Try it:
Every record below should be printed exactly as given.

Data:
------------------------------
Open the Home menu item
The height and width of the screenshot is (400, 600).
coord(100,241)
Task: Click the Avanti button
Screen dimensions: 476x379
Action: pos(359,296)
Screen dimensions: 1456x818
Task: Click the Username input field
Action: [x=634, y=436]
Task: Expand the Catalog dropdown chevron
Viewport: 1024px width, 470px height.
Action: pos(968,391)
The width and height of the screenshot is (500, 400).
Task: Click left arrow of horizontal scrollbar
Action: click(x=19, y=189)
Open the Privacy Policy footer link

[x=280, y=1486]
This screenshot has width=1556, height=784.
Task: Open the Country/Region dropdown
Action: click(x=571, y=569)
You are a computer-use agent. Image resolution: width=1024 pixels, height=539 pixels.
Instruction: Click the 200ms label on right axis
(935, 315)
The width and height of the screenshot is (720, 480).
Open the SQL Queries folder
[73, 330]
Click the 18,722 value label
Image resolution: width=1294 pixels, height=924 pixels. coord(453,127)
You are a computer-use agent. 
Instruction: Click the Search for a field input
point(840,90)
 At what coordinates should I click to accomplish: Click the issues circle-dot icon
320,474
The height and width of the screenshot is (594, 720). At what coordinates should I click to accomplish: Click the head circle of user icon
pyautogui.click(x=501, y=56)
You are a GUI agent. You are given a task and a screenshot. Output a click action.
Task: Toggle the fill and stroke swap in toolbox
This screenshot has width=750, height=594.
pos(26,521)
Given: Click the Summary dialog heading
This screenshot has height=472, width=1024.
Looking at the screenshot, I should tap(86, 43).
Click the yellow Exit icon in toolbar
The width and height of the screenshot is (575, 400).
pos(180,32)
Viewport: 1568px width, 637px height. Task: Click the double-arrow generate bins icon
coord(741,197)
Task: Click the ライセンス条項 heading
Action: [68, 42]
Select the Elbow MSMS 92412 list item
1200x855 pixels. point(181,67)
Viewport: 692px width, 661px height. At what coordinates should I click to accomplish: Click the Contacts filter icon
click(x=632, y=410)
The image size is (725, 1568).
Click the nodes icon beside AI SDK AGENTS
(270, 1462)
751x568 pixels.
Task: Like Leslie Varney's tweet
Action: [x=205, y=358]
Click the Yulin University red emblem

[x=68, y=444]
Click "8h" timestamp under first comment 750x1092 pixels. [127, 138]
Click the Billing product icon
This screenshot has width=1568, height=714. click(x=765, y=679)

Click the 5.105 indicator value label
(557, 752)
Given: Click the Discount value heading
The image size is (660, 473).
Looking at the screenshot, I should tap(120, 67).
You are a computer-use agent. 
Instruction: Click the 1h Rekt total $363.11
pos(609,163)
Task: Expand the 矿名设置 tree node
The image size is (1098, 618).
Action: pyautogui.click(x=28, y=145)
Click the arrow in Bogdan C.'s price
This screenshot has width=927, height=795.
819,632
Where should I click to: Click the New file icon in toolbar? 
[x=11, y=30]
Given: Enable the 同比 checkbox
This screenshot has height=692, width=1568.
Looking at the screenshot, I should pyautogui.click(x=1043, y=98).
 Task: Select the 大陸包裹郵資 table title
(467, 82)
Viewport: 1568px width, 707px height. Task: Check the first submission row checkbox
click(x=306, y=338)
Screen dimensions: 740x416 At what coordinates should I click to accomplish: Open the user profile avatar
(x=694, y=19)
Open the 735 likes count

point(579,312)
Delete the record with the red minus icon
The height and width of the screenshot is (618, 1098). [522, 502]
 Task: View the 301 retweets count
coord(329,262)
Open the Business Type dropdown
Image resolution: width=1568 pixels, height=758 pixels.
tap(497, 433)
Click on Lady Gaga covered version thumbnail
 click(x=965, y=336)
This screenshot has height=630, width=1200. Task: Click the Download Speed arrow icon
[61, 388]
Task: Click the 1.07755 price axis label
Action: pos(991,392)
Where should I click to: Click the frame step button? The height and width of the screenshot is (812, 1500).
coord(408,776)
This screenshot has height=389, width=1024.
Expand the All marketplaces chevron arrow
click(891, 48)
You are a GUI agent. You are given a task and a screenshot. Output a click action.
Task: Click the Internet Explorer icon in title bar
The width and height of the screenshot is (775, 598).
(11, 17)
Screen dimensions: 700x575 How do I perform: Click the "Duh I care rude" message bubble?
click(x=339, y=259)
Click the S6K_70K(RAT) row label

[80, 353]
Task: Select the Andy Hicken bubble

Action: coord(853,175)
------------------------------
Your solution:
Open the Home menu item
The height and width of the screenshot is (400, 600).
coord(100,241)
Task: Click the Avanti button
Screen dimensions: 476x379
Action: pos(359,296)
Screen dimensions: 1456x818
Task: Click the Username input field
Action: [x=634, y=436]
Task: Expand the Catalog dropdown chevron
Viewport: 1024px width, 470px height.
Action: pos(968,391)
The width and height of the screenshot is (500, 400).
Task: Click left arrow of horizontal scrollbar
Action: click(x=19, y=189)
Open the Privacy Policy footer link

[x=280, y=1486]
This screenshot has width=1556, height=784.
Task: Open the Country/Region dropdown
Action: click(x=571, y=569)
You are a computer-use agent. Image resolution: width=1024 pixels, height=539 pixels.
Instruction: Click the 200ms label on right axis
(935, 315)
The width and height of the screenshot is (720, 480).
Open the SQL Queries folder
[73, 330]
Click the 18,722 value label
Image resolution: width=1294 pixels, height=924 pixels. coord(453,127)
You are a computer-use agent. 
Instruction: Click the Search for a field input
point(840,90)
 At what coordinates should I click to accomplish: Click the issues circle-dot icon
320,474
The height and width of the screenshot is (594, 720). At what coordinates should I click to accomplish: Click the head circle of user icon
pyautogui.click(x=501, y=56)
You are a GUI agent. You are given a task and a screenshot. Output a click action.
Task: Toggle the fill and stroke swap in toolbox
This screenshot has width=750, height=594.
pos(26,521)
Given: Click the Summary dialog heading
This screenshot has height=472, width=1024.
Looking at the screenshot, I should tap(86, 43).
Click the yellow Exit icon in toolbar
The width and height of the screenshot is (575, 400).
pos(180,32)
Viewport: 1568px width, 637px height. Task: Click the double-arrow generate bins icon
coord(741,197)
Task: Click the ライセンス条項 heading
Action: [68, 42]
Select the Elbow MSMS 92412 list item
1200x855 pixels. point(181,67)
Viewport: 692px width, 661px height. At what coordinates should I click to accomplish: Click the Contacts filter icon
click(x=632, y=410)
The image size is (725, 1568).
Click the nodes icon beside AI SDK AGENTS
(270, 1462)
751x568 pixels.
Task: Like Leslie Varney's tweet
Action: [x=205, y=358]
Click the Yulin University red emblem

[x=68, y=444]
Click "8h" timestamp under first comment 750x1092 pixels. [127, 138]
Click the Billing product icon
This screenshot has width=1568, height=714. click(x=765, y=679)

Click the 5.105 indicator value label
(557, 752)
Given: Click the Discount value heading
The image size is (660, 473).
Looking at the screenshot, I should tap(120, 67).
You are a computer-use agent. 
Instruction: Click the 1h Rekt total $363.11
pos(609,163)
Task: Expand the 矿名设置 tree node
The image size is (1098, 618).
Action: pyautogui.click(x=28, y=145)
Click the arrow in Bogdan C.'s price
This screenshot has width=927, height=795.
819,632
Where should I click to: Click the New file icon in toolbar? 
[x=11, y=30]
Given: Enable the 同比 checkbox
This screenshot has height=692, width=1568.
Looking at the screenshot, I should pyautogui.click(x=1043, y=98).
 Task: Select the 大陸包裹郵資 table title
(467, 82)
Viewport: 1568px width, 707px height. Task: Check the first submission row checkbox
click(x=306, y=338)
Screen dimensions: 740x416 At what coordinates should I click to accomplish: Open the user profile avatar
(x=694, y=19)
Open the 735 likes count

point(579,312)
Delete the record with the red minus icon
The height and width of the screenshot is (618, 1098). [522, 502]
 Task: View the 301 retweets count
coord(329,262)
Open the Business Type dropdown
Image resolution: width=1568 pixels, height=758 pixels.
tap(497, 433)
Click on Lady Gaga covered version thumbnail
 click(x=965, y=336)
This screenshot has height=630, width=1200. Task: Click the Download Speed arrow icon
[61, 388]
Task: Click the 1.07755 price axis label
Action: pos(991,392)
Where should I click to: Click the frame step button? The height and width of the screenshot is (812, 1500).
coord(408,776)
This screenshot has height=389, width=1024.
Expand the All marketplaces chevron arrow
click(891, 48)
You are a GUI agent. You are given a task and a screenshot. Output a click action.
Task: Click the Internet Explorer icon in title bar
The width and height of the screenshot is (775, 598).
(11, 17)
Screen dimensions: 700x575 How do I perform: Click the "Duh I care rude" message bubble?
click(x=339, y=259)
Click the S6K_70K(RAT) row label

[80, 353]
Task: Select the Andy Hicken bubble

Action: coord(853,175)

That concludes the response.